Eugene T. Paslov: ‘Always Lost’ – Exhibit deserves national audience
Last summer, Western Nevada College produced an exhibit that honored those who had lost their lives in wars, primarily in Afghanistan and Iraq, but in other conflicts as well. Professors Marilee Swirczek and Don Carlson enlisted the aid of their students and other faculty members and produced a thought-provoking exhibit, a powerful sonata of words, pictures and facts.
The exhibit was a stunning journey into the lives and thoughts of our warriors, of those they loved and those they sought to protect. It portrays a story about men and women who died (more than 4,000), their faces, their eyes and those of us who survived to reflect on the meaning of war.
Hundreds of people attended the “Always Lost: A Meditation on War” exhibit. Many visited multiple times, and some left comments in a book of remembrance: “I have studied war and war documentaries, but I have never seen war in this way. I came in several times and each time it sent chills down my spine.” And another: “My third visit – I’m excited about the prospects of this great work.”
There were hundreds of others, each with personal reflections that help us remember.
Western Nevada College has an opportunity to put the “Always Lost” exhibit on the road and share it with the nation. There are two reasons this is important.
First, “Always Lost” is, to the best of our knowledge, the only artistic portrayal of those who lost their lives in Iraq and Afghanistan in ways that profoundly touch the lives of all of us. It makes personal and real the men and women who sacrificed their lives.
Second, the faculty and students of WNC, a small American college in a small American city, have produced an exceptional work of art. Such art demands to be shared.

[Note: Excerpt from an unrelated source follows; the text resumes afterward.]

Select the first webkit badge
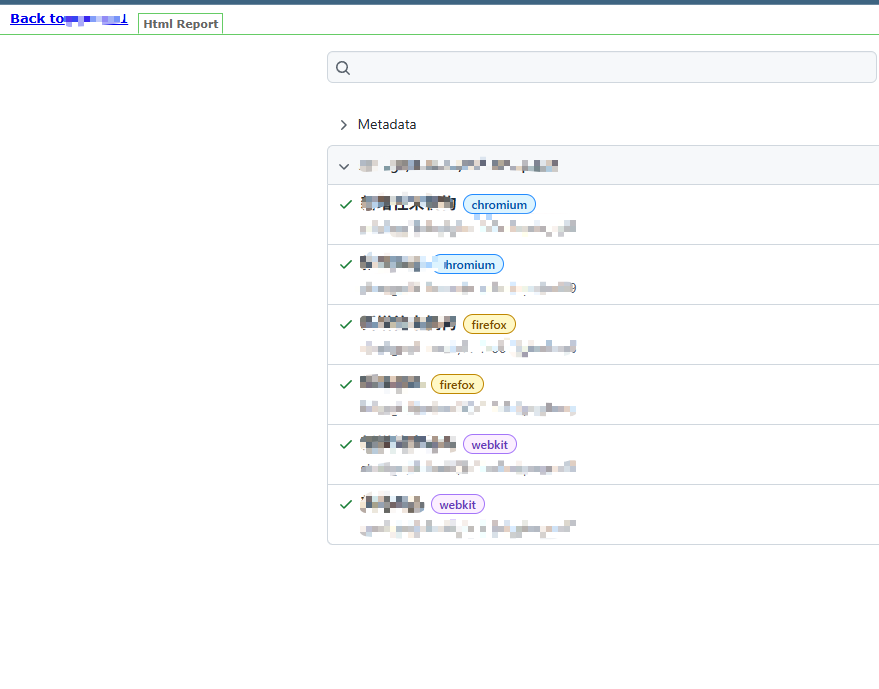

The University of Wisconsin has asked to have the exhibit displayed at their university later this summer. Other universities have also made inquires. The WNC faculty and students have joined together to conduct fund-raising activities for packing and shipping to put the exhibit on the road and to publish the written and visual works.
A small group of WNC faculty, staff and students will visit area service clubs and veteran organizations in the next few weeks to raise funds. Individual readers also can make contributions by sending checks payable in any amount to: “Always Lost” attn. WNC Foundation, Western Nevada College, 2201 W. College Parkway, Carson City, NV 89703.
This is an important effort for the community, WNC and the nation. Please help.
• Eugene Paslov is a board member of the Davidson Academy at the University of Nevada, Reno and the former Nevada state superintendent of schools.